Dataset entries:

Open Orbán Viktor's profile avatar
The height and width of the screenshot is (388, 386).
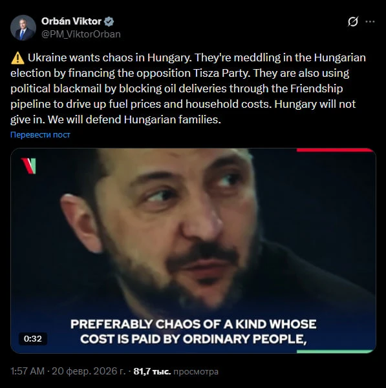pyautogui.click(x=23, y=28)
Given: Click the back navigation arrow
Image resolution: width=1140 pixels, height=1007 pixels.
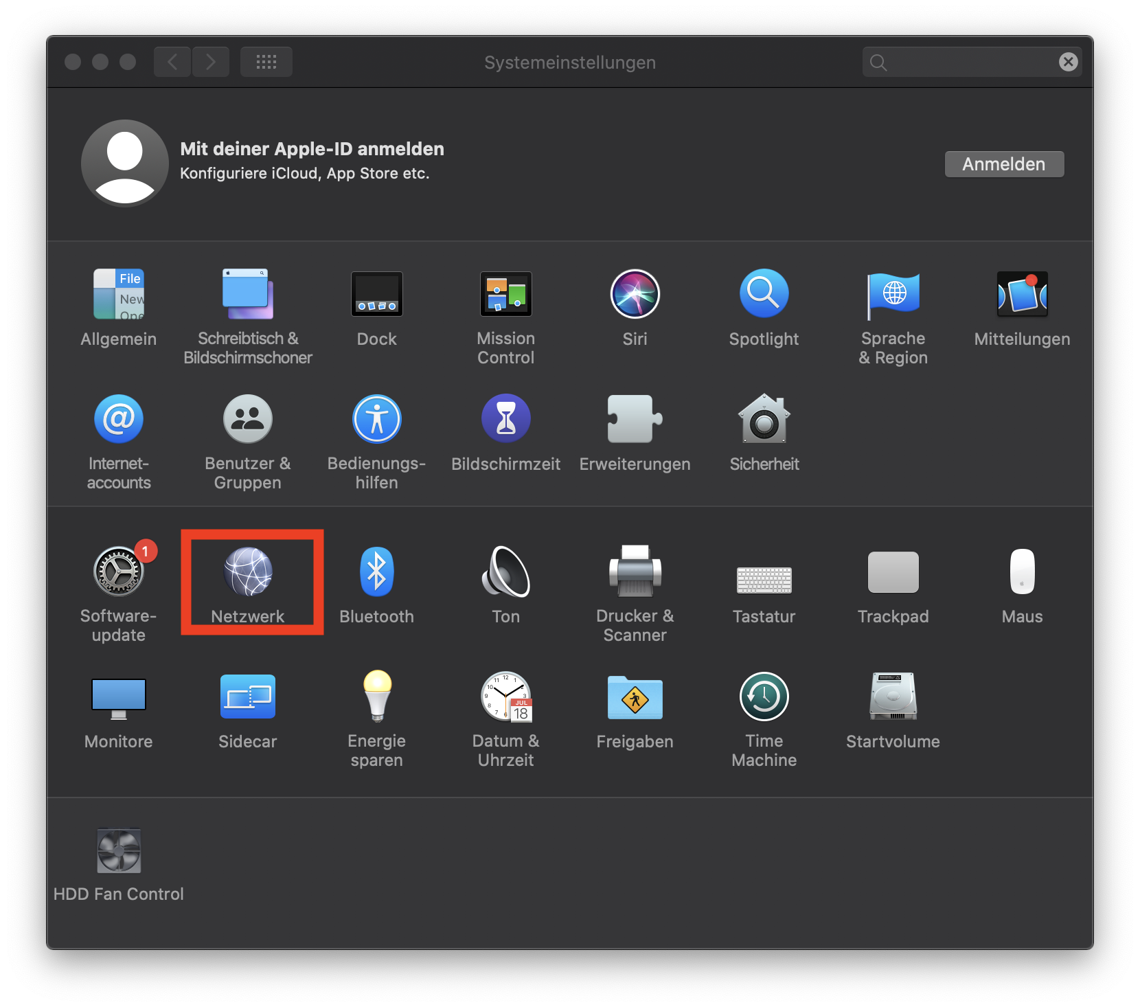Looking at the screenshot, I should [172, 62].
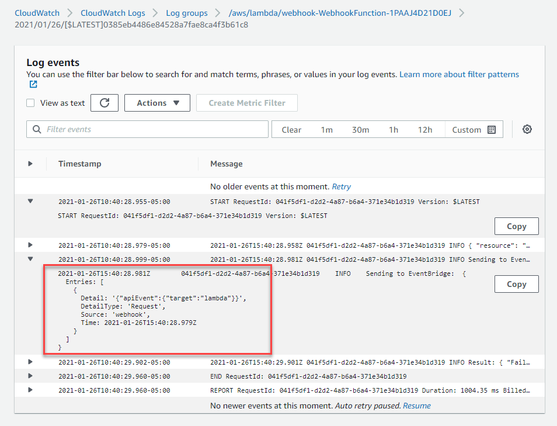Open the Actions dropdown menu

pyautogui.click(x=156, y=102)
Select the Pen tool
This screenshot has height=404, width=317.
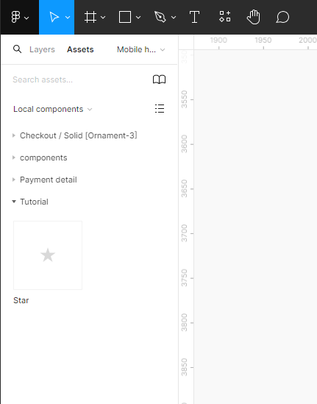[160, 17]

### Exercise description
With the pictures omitted, print precisely the lines from the one with "The height and" to the final line of the records, both included.

### Written response
The height and width of the screenshot is (388, 386).
pyautogui.click(x=23, y=28)
Given: Click the back navigation arrow
Image resolution: width=1140 pixels, height=1007 pixels.
Looking at the screenshot, I should [172, 62].
Open the Actions dropdown menu

pyautogui.click(x=156, y=102)
Select the Pen tool
This screenshot has height=404, width=317.
[160, 17]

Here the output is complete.